У Евгениськи был еще и муж. Его звали Григорий Маркович. Он сидел в инвалидной коляске. Я редко-редко видел его, когда Евгения Константиновна открывала дверь, идя на кухню, и не закрывала – наверное, чтобы проветрить комнату.
Пробегая по коридору мимо открытой двери, я останавливался и смотрел на Григория Марковича, а он смотрел на меня – красивый старик с длинной бородой и бакенбардами. Когда я подрос, я понял, на кого он похож – на какого-то революционного демократа 1860-х годов. Такой, что ли, постаревший Добролюбов или даже целый Чернышевский. На кухне шепотом рассказывали, – а я вертелся под ногами и все это слышал, – рассказывали, наверное, в сотый раз, что Евгения Константиновна бросила то ли мужа, то ли родителей ради Григория Марковича. То ли у нее был муж какой-то важный и богатый человек, то ли родители какие-то несусветные дворяне – но она влюбилась в Григория Марковича и всю свою жизнь ради него поломала.
Из-за их двери часто доносились скандалы, совершенно одинаковые. То есть я, конечно, не знаю, о чем они там спорили и ссорились. Я слышал только глухое бубнение Григория Марковича и тоненький голосок Евгении Константиновны. Но заканчивалось все это одним и тем же: Евгения Константиновна громко кричала: «Гриня! Ради нашей любви!», а Григорий Маркович в ответ басил: «Не надо жертв! Не надо жертв!» Он сильно шепелявил – наверное, зубов не было, – и у него получалось «увэфтв». «Не надо увэфтв!»
Ав следующей комнате жила молодая женщина Люба со своим сыном Петей – он был старше меня, ему, наверное, лет десять было, а мне четыре или пять. Люба была безумно худа. На стене у Любы (я тоже мельком видел через случайно открытую дверь) висел портрет этой самой Любы, где она была еще худее, с проваленными щеками и огромными глазами, как смерть. Когда я вырос большой и вспоминал эту картинку, мне казалось, что это был явный Мунк. «Она очень бедная! – шептала мне бабушка. – У нее изо рта пахнет голодом». Мне было и страшно, и неприятно одновременно.

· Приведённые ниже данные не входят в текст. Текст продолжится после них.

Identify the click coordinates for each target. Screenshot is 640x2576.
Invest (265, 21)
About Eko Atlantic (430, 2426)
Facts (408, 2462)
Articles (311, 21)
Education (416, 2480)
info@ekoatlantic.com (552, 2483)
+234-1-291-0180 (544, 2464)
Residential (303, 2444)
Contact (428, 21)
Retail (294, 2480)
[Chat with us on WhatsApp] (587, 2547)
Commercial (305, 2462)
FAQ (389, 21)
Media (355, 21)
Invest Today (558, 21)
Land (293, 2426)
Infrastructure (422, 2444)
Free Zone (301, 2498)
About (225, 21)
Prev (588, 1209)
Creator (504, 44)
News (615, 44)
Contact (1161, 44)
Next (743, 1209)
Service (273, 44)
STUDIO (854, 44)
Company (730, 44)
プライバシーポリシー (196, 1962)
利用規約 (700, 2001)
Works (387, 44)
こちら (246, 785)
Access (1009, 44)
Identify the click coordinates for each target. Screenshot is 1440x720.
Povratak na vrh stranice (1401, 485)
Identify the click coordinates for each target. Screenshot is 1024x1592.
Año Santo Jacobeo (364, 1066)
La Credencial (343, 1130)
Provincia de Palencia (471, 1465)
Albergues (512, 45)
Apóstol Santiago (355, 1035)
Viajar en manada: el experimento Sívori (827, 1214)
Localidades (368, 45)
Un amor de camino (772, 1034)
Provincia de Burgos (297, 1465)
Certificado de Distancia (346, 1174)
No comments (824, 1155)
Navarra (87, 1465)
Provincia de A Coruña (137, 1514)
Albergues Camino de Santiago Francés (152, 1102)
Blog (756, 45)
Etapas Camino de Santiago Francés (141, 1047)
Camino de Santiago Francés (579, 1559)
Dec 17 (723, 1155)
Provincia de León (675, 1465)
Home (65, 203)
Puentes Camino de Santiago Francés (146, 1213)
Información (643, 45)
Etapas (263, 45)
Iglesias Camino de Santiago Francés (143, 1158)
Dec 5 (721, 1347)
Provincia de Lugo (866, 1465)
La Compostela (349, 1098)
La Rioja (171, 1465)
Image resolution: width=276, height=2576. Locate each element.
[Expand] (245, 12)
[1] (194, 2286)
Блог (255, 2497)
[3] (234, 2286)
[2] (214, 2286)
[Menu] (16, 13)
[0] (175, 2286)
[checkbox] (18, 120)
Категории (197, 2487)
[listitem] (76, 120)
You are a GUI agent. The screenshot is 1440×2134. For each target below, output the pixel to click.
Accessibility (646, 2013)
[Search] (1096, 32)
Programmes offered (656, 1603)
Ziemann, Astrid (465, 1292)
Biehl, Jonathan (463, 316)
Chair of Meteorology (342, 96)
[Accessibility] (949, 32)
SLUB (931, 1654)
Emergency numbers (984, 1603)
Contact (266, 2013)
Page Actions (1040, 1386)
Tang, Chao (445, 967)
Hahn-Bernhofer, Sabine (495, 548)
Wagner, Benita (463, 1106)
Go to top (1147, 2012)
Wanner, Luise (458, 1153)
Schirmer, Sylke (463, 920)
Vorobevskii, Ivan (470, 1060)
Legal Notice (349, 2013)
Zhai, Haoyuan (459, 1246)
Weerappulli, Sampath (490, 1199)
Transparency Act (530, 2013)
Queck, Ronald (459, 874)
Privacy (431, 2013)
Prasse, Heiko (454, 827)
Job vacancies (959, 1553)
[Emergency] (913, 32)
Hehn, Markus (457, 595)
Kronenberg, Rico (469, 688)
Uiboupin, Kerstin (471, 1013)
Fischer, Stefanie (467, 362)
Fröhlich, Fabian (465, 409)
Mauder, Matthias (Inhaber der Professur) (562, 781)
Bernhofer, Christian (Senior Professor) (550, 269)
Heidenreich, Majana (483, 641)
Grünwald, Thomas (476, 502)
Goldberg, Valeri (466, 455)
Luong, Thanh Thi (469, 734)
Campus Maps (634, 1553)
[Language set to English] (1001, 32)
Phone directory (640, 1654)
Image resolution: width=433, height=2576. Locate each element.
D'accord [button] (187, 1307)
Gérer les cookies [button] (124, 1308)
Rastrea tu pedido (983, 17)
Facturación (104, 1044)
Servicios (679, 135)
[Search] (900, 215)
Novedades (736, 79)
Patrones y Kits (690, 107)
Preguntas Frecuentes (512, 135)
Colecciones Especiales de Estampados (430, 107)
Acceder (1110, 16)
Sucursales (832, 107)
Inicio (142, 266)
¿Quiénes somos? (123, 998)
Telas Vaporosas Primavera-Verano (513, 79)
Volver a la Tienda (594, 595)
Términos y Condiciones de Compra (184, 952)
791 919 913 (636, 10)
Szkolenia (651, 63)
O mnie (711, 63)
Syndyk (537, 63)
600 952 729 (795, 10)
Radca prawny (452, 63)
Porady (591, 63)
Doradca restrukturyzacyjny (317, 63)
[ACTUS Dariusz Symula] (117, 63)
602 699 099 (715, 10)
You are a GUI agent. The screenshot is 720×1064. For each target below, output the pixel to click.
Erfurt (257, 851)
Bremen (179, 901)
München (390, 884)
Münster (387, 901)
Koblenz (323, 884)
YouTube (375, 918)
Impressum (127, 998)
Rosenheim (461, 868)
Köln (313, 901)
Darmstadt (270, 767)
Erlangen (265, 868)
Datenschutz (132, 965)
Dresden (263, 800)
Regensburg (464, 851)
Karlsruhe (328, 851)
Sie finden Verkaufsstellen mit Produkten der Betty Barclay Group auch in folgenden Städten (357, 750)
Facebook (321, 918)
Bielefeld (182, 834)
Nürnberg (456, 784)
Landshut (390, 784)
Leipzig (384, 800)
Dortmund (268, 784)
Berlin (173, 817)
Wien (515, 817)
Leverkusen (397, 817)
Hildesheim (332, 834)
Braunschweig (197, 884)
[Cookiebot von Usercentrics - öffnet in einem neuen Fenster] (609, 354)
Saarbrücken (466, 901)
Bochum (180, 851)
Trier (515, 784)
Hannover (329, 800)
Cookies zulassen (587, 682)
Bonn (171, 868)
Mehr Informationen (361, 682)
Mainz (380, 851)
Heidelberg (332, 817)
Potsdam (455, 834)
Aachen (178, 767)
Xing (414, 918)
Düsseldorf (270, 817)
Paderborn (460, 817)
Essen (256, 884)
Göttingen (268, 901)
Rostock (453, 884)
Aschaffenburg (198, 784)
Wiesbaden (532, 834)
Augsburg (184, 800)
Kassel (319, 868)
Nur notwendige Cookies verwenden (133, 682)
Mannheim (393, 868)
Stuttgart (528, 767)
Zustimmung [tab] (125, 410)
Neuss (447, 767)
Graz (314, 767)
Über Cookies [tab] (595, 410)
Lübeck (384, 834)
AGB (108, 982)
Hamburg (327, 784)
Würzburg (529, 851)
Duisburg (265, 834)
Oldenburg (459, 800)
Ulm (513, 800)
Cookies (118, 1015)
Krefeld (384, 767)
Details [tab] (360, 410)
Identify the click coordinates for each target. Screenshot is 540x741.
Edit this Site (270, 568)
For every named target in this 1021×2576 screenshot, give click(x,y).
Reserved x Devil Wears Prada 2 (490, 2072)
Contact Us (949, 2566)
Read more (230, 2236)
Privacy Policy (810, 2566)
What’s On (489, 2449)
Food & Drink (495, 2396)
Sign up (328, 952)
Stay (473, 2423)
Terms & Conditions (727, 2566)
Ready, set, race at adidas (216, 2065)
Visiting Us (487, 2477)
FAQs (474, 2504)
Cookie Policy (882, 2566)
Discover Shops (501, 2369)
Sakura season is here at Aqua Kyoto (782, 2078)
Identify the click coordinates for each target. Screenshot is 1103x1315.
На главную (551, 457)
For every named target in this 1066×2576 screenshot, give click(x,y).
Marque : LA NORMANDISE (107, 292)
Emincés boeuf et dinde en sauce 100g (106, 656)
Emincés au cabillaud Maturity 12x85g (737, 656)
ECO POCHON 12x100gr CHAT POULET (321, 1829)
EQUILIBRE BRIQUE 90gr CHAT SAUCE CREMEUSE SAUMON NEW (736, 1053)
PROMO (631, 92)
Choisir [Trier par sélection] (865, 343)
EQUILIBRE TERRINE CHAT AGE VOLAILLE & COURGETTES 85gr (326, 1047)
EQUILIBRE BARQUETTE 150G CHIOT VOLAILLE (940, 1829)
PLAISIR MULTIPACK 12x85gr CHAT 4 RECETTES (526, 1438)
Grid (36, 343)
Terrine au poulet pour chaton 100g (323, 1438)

Квартирная легенда говорила, что Люба – на самом деле дочка Евгении Константиновны от первого мужа, от того мужа, от которого она сбежала к Григорию Марковичу. Красиво. Но не совпадало с реальной хронологией, потому что тогда должно было быть, что Люба родилась задолго до революции, хотя по виду ей было от силы тридцать пять лет. Другие же говорили, что Люба – незаконная дочь Веры Аркадьевны (она же Двойра Азриелевна). В пользу обеих версий было то, что Люба жестко и демонстративно не здоровалась с обеими старухами, проходила мимо них как мимо вешалки.
Адальше квартира делала поворот налево. И там, в этом изгибе, было целых две комнаты, в которых жили Рябиковы: Петр Дмитриевич, его мрачная и грузная жена, которую все шепотом называли «Лошадь», и крупная красивая дочка Лёля лет тридцати. Я уже тогда – наверное, наслушавшись взрослых разговоров – грустно думал, что веселая красавица Лёля с годами превратится в уродливую и злую Лошадь и как это все-таки неприятно и несправедливо. Нечестно!
Петр Дмитриевич был, скорее всего, на пенсии, потому что всегда ходил в пижаме в коричнево-желтую полоску. У него были седые, коротко стриженные, но чуть волнистые волосы и кирпично-бугристое лицо. Петр Дмитриевич частенько выходил на кухню, где женщины чистили картошку или мешали деревянной палкой кипящее белье в баке, и громко говорил: «Эх. Зашел в магазин, кругом очереди. Продуктов нету. А какие есть, стыдно смотреть. Да разве ж это картошка? И сколько ж все это может продолжаться, я вас спрашиваю?» Все женщины мрачно отворачивались и продолжали еще яростнее чистить картошку, мыть посуду или помешивать белье. Петр Дмитриевич вздыхал и выходил на черный ход курить. Однажды я спросил бабушку, поскольку наблюдал это не раз: «А почему с Петром Дмитриевичем никто не разговаривает?» Бабушка нагнулась ко мне и сказала, отчетливо выговаривая по слогам: «Он про-во-ка-тор». Я не понял, что это такое, но почувствовал, что это что-то ужасное, хуже, чем вор или пьяница.